Quand le monde devient instable, les gens ne commencent pas par formuler des règles. Ils organisent leurs corps. Ils se regardent, ajustent les distances, inventent des gestes répétables. Cette répétition apaise l’inquiétude et empêche la dispersion. Le geste fonctionne comme structure avant de devenir croyance.
Lorsque plusieurs corps bougent selon un même rythme, des limites invisibles apparaissent. Un centre se forme ou se vide. Former un cercle, se tenir la main, synchroniser une direction; ces actions paraissent simples, mais elles contiennent un ordre minimal qui permet au groupe de tenir. Je vois la danse non pas comme un ornement, mais comme une manière d’organiser l’espace.

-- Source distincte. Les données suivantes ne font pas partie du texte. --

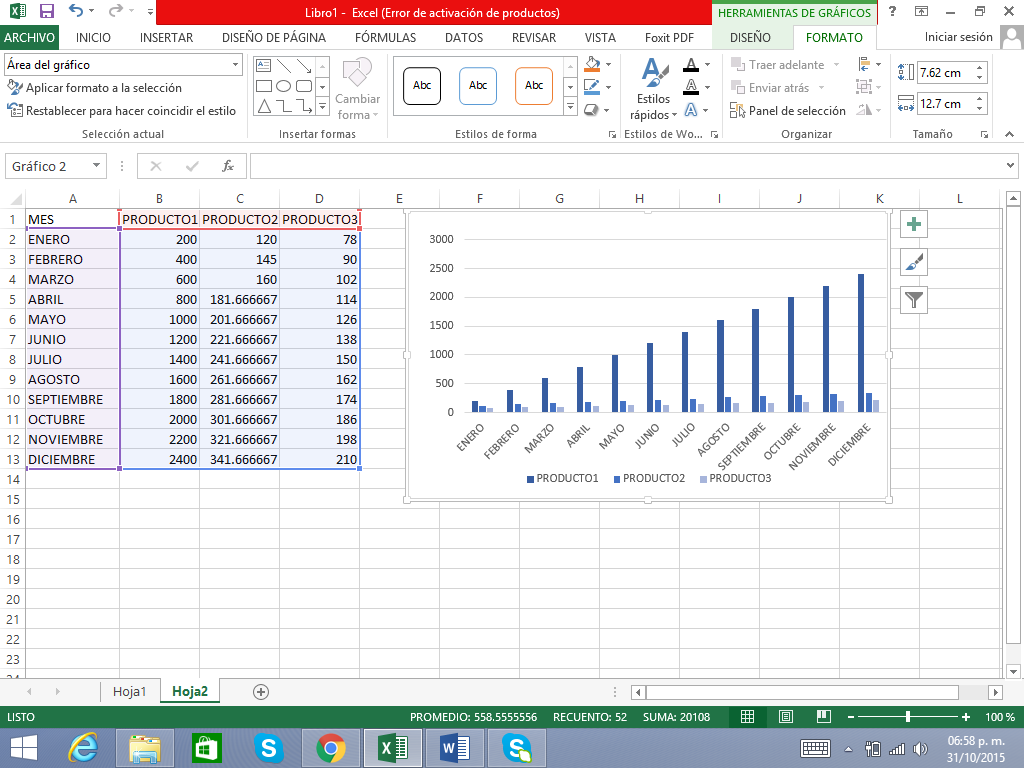Switch to page break preview view
Screen dimensions: 1024x768
[x=823, y=717]
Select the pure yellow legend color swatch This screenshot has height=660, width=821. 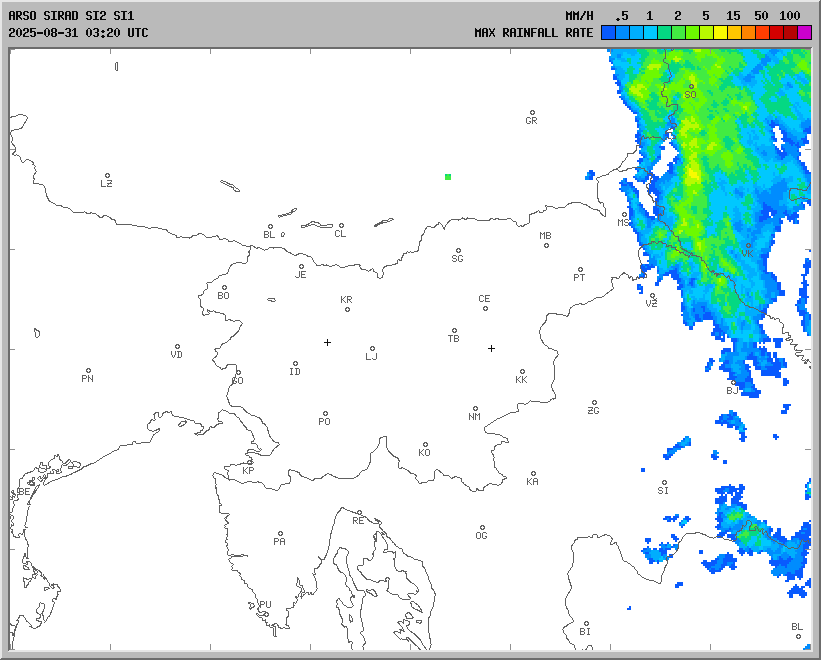(x=720, y=33)
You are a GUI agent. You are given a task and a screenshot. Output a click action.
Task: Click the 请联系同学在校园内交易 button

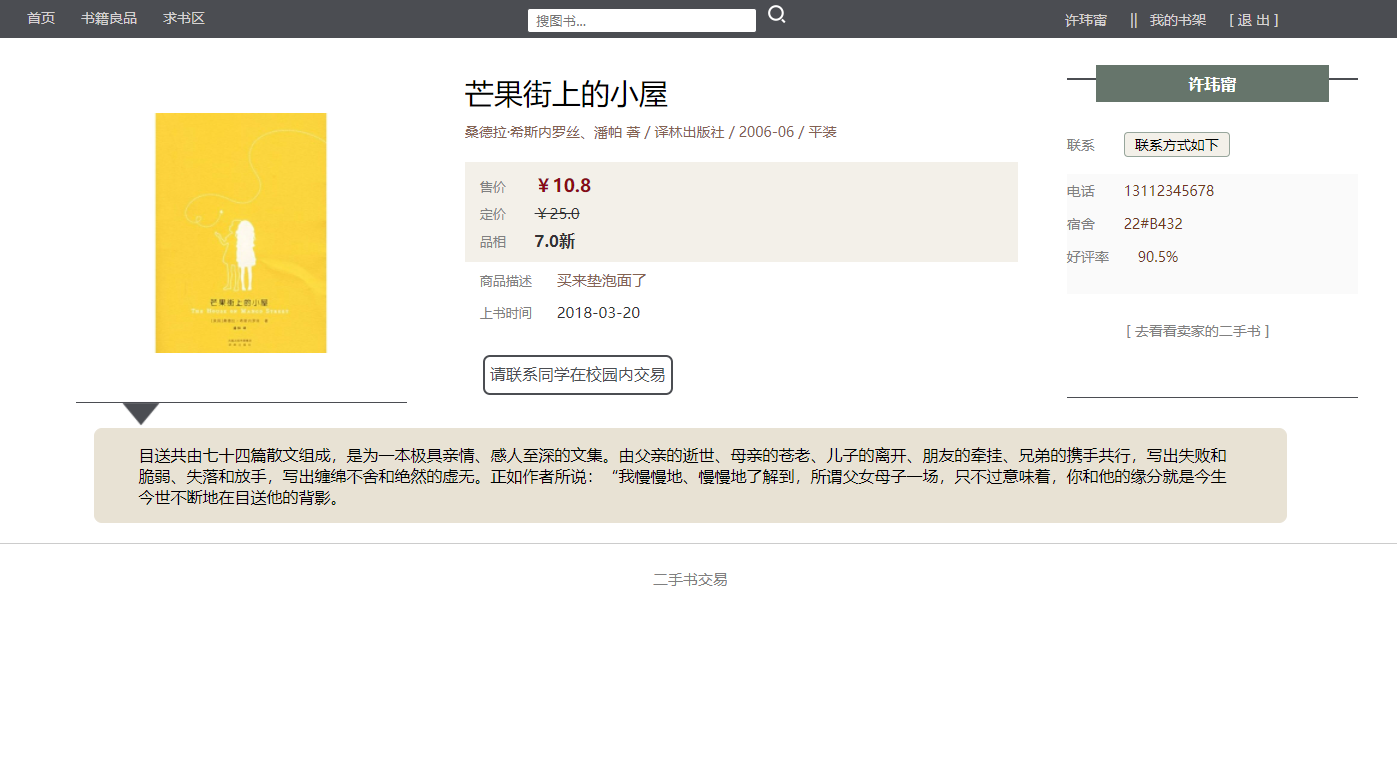click(x=577, y=374)
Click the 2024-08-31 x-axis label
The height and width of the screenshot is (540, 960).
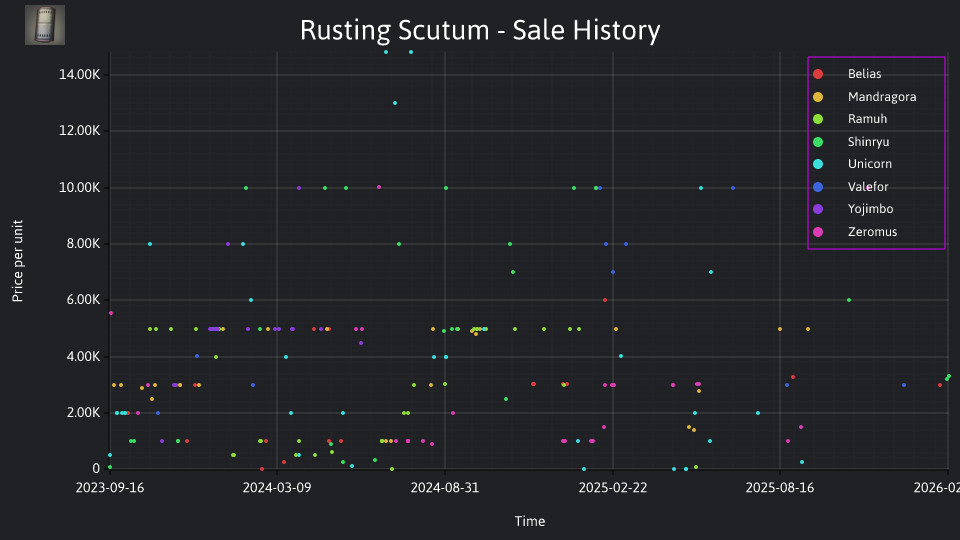tap(444, 487)
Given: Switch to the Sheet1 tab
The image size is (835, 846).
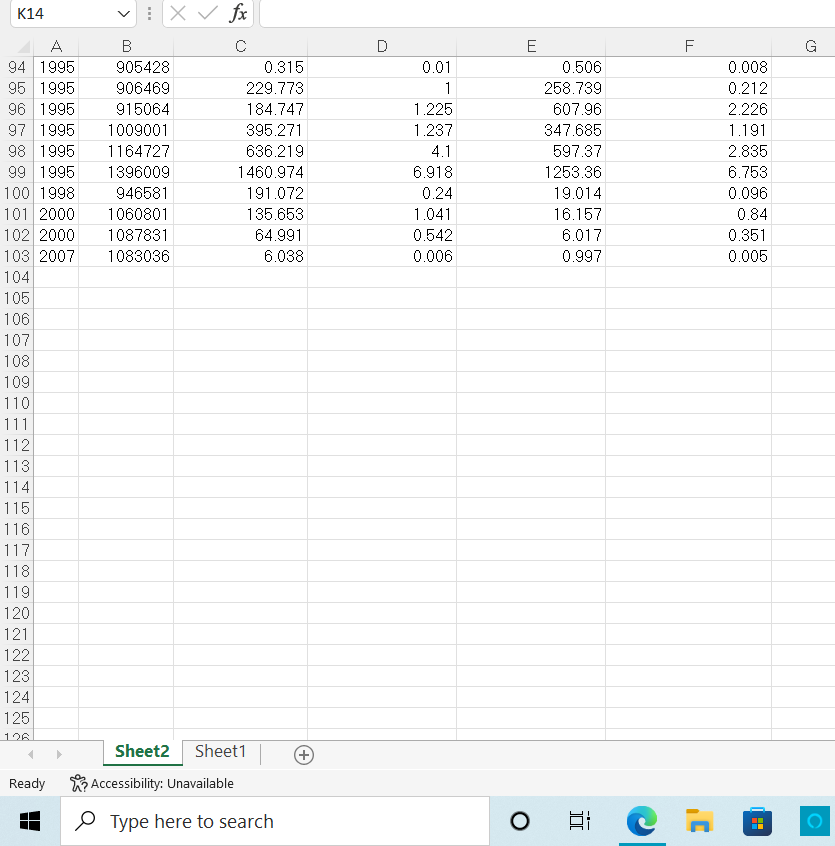Looking at the screenshot, I should [x=219, y=751].
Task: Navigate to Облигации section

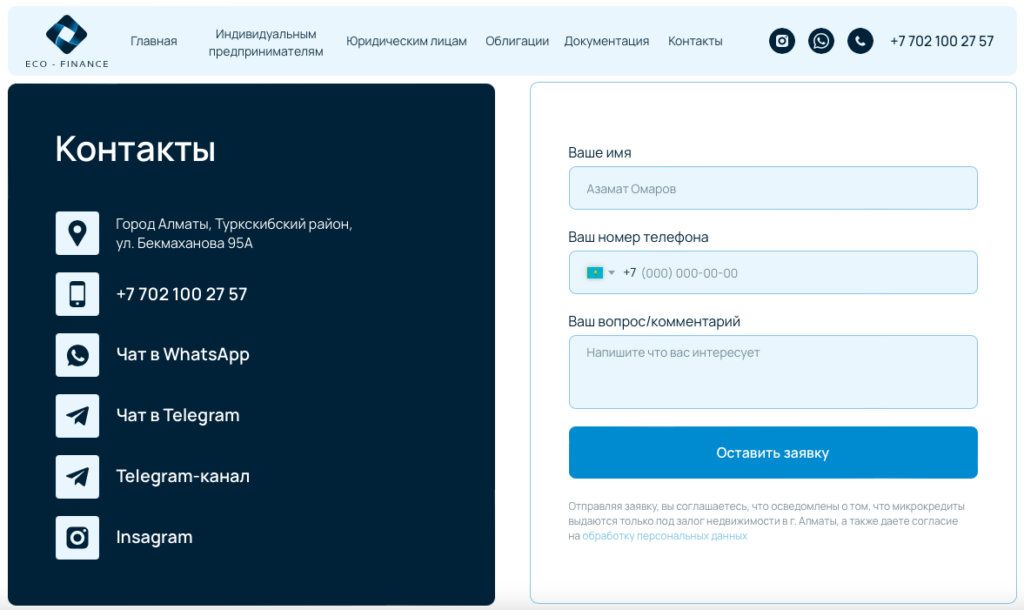Action: [x=517, y=41]

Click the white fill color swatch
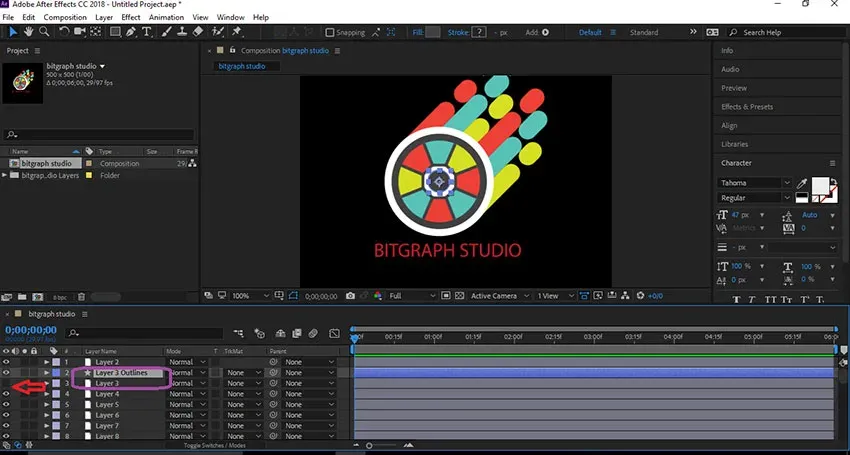pyautogui.click(x=820, y=185)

Le geste collectif ne vise pas à exprimer l’émotion individuelle; il ajuste les relations. La distance entre les corps, la vitesse de la répétition, la direction du mouvement produisent une structure provisoire. Ce n’est pas une forme fixe, mais un état continuellement réajusté.
D’un point de vue anthropologique, le mouvement rythmique collectif aurait pu apparaître avant la chasse, le travail ou le rituel formalisé. Se synchroniser réduit la menace, crée de la confiance et renforce la cohésion. Dans ce sens, la danse est moins une “expression” qu’un dispositif de synchronisation.
Cette série s’intéresse à ces arrangements collectifs et à cet équilibre en cours d’ajustement; un état plutôt qu’une forme achevée.